#### [TEXT SECTION]
Intel recently published some Xeon Phi benchmarks, which claimed that its “Many Integrated Core” Phi architecture, based on small Atom CPUs rather than GPUs, is significantly more efficient and higher performance than GPUs for deep learning. Nvidia seems to have taken issue with this claim, and has published a post in which it detailed the many reasons why it believes Intel’s results are deeply flawed.
GPUs Vs. Everything Else
Whether they are the absolute best for the task or not, it’s not much of a debate that GPUs are the mainstream way to train deep learning neural networks right now. That’s because training neural networks requires low precision computation (as low as 8-bit), and not high-precision computation, for which CPUs are generally built. Whether GPUs will one day be replaced by more efficient alternatives for most customers, it remains to be seen.
Nvidia has not only kept optimizing its GPUs for machine learning over the past few years, but it has also invested many resources into the software that makes it easy for developers to train their neural networks. That’s also one of the main reasons why researchers usually go with Nvidia for machine learning rather than AMD. Nvidia said that the performance of its software has improved by an order of magnitude when comparing the Kepler software era to the Pascal one.
However, GPUs are not the only game in town when it comes to training deep neural networks. As the field seems to be booming right now, there are all sorts of companies, old and new, trying to take a share of this market for deep learning-optimized chips.

#### [SOURCE DATA]

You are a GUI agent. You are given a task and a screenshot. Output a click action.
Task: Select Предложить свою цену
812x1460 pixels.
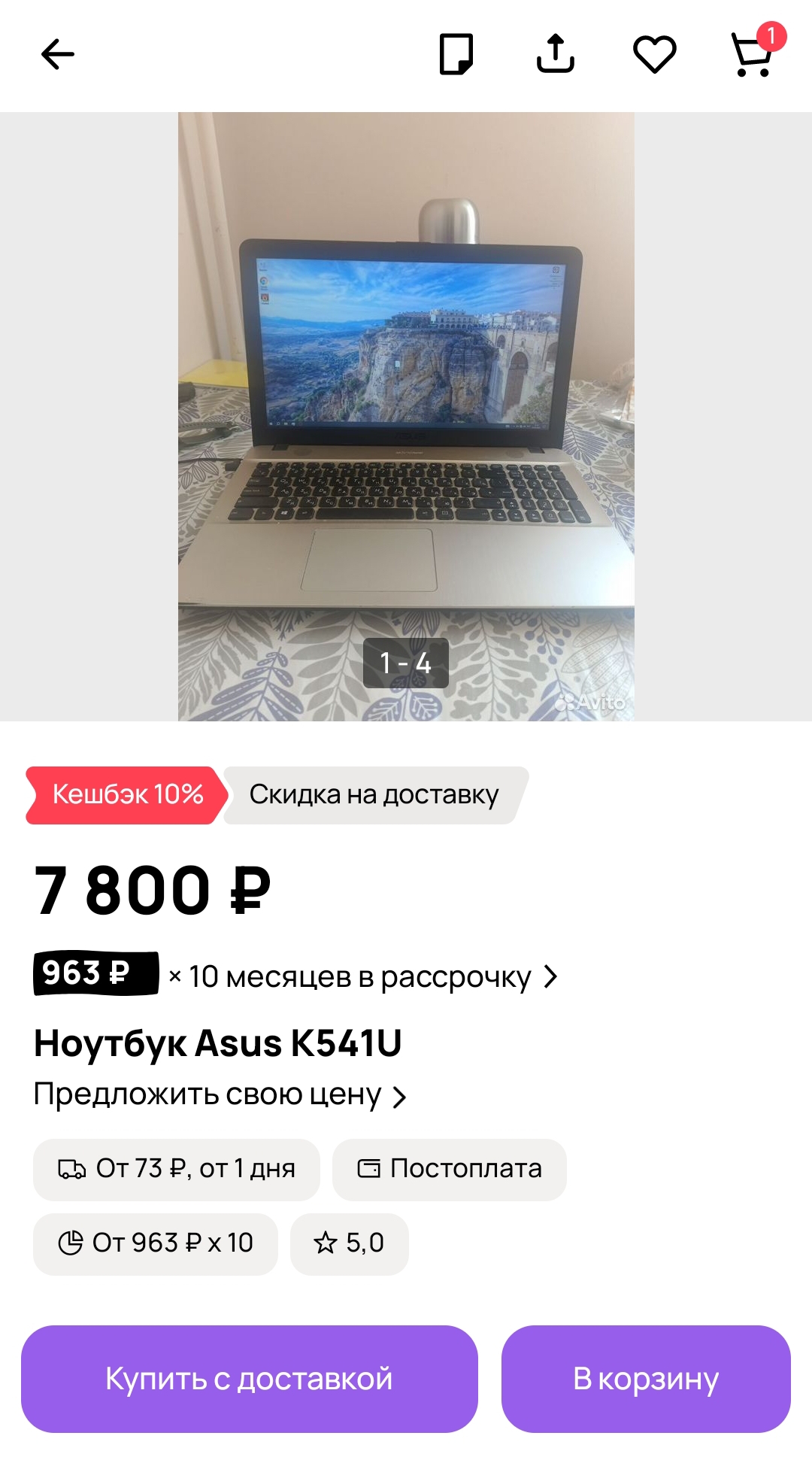point(220,1095)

#### [WHAT TO DO]
**A.** In the article on Nvidia's response to Intel's Xeon Phi benchmarks, what is the "Many Integrated Core" Phi architecture based on?
**B.** According to the article on Nvidia's response to Intel's Xeon Phi benchmarks, why are GPUs the mainstream way to train deep learning neural networks?
**C.** Carry on with the article on Nvidia's response to Intel's Xeon Phi benchmarks after its final sentence.

#### [RESULTS FOR EACH TASK]
**A.** Small Atom CPUs rather than GPUs.

**B.** Training neural networks needs low-precision computation, as low as 8-bit, rather than the high-precision computation that CPUs are generally built for.

**C.**
There are companies that focus on FPGAs for machine learning, but also companies that create custom deep learning chips such as Google, CEVA, and Movidius. Then, there’s also Intel, which wants to compete against GPUs by using dozens of small Atom (Bay Trail-T) cores instead under the Xeon Phi brand.
In its paper, Intel claimed that four Knights Landing Xeon Phi chips were 2.3x faster than “four GPUs.” Intel also claimed that Xeon Phi chips could scale 38 percent better across multiple nodes (up to 128, which according to Intel can’t be achieved by GPUs). Intel said systems made out of 128 Xeon Phi servers are 50x faster than single-Xeon Phi servers, implying that Xeon Phi servers scale rather well.
Intel also said in its paper that when using an Intel-optimized version of the Caffe deep learning framework, its Xeon Phi chips are 30x faster compared to the standard Caffe implementation.
Nvidia’s main arguments seem to be that Intel was using old data in its benchmarks, which can be misleading when comparing against GPUs, especially because Nvidia’s GPUs saw drastic increases in performance and efficiency once they moved from a 28nm planar process to a 16nm FinFET one. Not only that, but in the past few years, Nvidia has also optimized various software frameworks for its GPUs.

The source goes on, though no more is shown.